* Direction a
Using the truck thread, answer each question:
(i) What model year and body style is the truck that the new boss 92 and a buddy are restoring?
(ii) What truck does Rat_Power_78 run?
(iii) What plow did CAT 245ME buy instead of a new Boss V?

* Selection

# Post pics of your 73-87 Chevy truck



## 496 BB (Feb 11, 2010)

Anyone still running any of these models? If so post pics up! Ill post mine but Im waiting on title difficulties at the moment on sellers end. Should have in first week of Nov. Hate waiting. :crying:


----------



## the new boss 92 (Nov 29, 2008)

me and my buddy have been restoring his, 84 single cab short bed. its black we just picked up the new rust free box today for it.i will post up some pictures in a week or so when its done and not all ripped apart like it is now.


----------



## x.system (Aug 3, 2009)

87 silverado, sold it a couple months ago. I'll try to scan a few of my pics of my older ones tomorrow.


----------



## 496 BB (Feb 11, 2010)

Noone else running these as a plow truck?


----------



## Rat_Power_78 (Sep 16, 2008)

I run a '76 3/4 ton with an 8 1/2' western strait blade. I will have to dig for pictures though.


----------



## 496 BB (Feb 11, 2010)

Rat_Power_78;1078865 said:


> I run a '76 3/4 ton with an 8 1/2' western strait blade. I will have to dig for pictures though.


And did you find anything?


----------



## duramax-king (Oct 29, 2009)

*My old plow trucks*

So far i've owned two of these year trucks, 
First is a 88 chevy blazer, 6.2 diesel fully restored, 7.6 fisher plow 
Second is a 84 gmc k25 6.2, 8' fisher plow,


----------



## mnduramax07 (Apr 11, 2008)

two 85's with western plows


----------



## CAT 245ME (Sep 10, 2006)

496 BB;1078767 said:


> Noone else running these as a plow truck?


Still waiting for the cab to be finished for my 85 K20, then everything should go together fairly quick. Was planning on a new Boss V but got a pretty good deal on a lightly used Fisher MM2 8'6" straight blade.

I'll post pics when finished, if I can figure out how to.


----------



## JohnnyRoyale (Jun 18, 2006)

x.system;1078316 said:


> 87 silverado, sold it a couple months ago. I'll try to scan a few of my pics of my older ones tomorrow.


Beautiful truck.....


----------

* Data lines

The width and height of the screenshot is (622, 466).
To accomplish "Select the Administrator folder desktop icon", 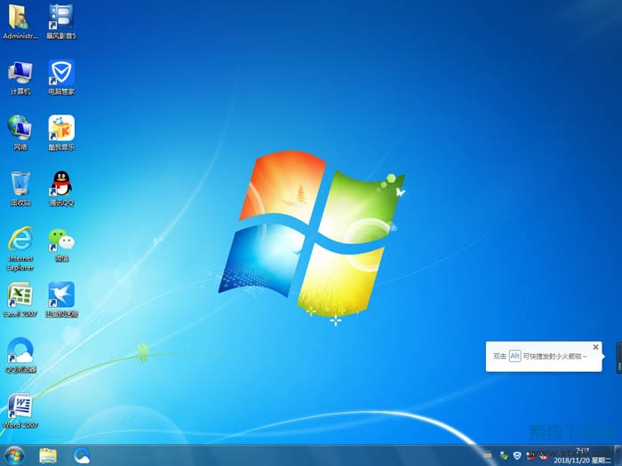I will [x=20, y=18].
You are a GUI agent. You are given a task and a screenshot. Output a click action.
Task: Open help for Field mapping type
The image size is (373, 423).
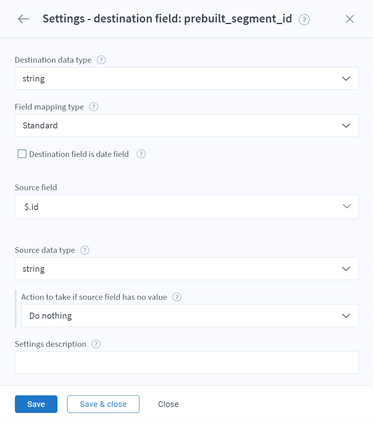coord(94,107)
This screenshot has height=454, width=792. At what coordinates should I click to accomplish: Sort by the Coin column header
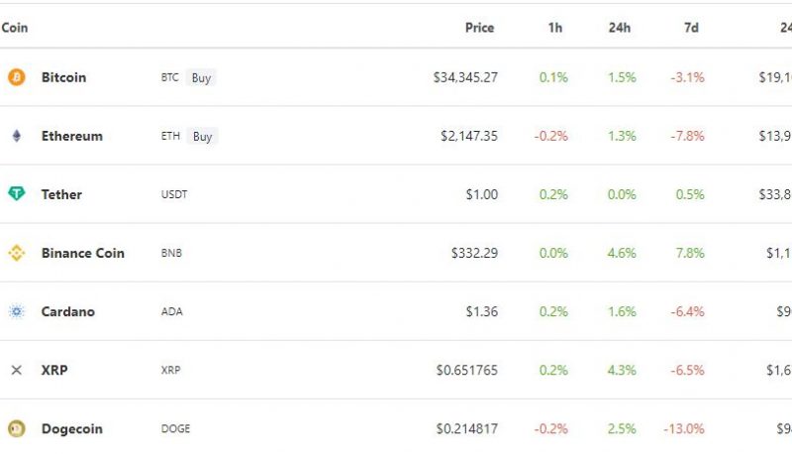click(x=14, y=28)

* * *

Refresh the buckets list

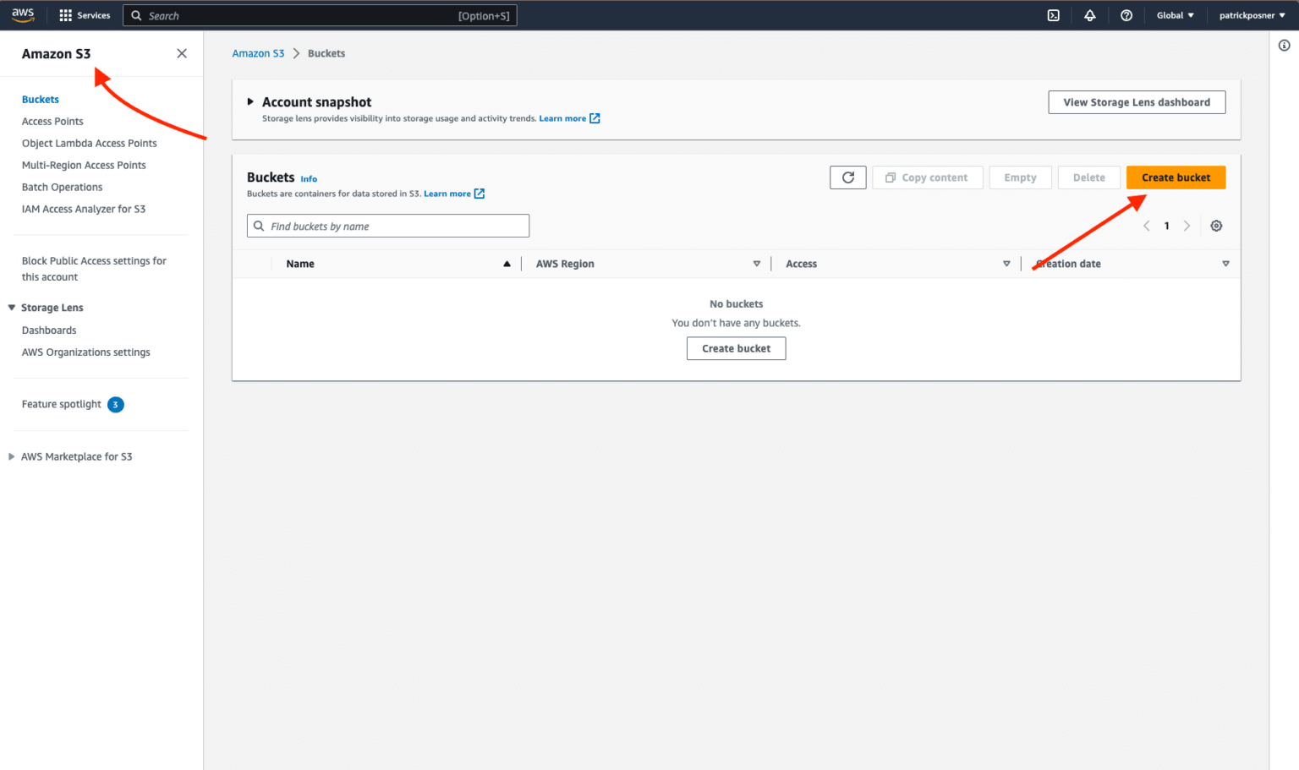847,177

--

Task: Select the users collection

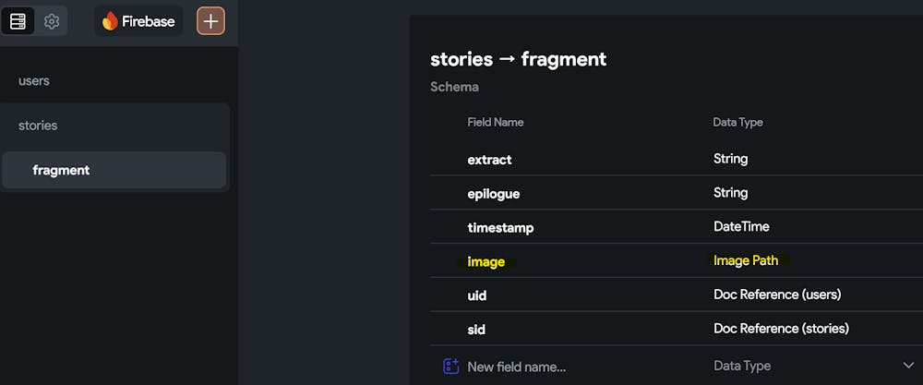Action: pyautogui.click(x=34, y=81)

* Direction b
In the listing, copy the lines from the line with "You are a GUI" up to and including the line with "coord(94,107)". Leave the pictures out.

* Worked solution a
(i) An 84 single cab short bed.
(ii) A '76 3/4 ton.
(iii) A lightly used Fisher MM2 8'6" straight blade.

* Worked solution b
You are a GUI agent. You are given a task and a screenshot. Output a click action.
Task: Open help for Field mapping type
The image size is (373, 423).
coord(94,107)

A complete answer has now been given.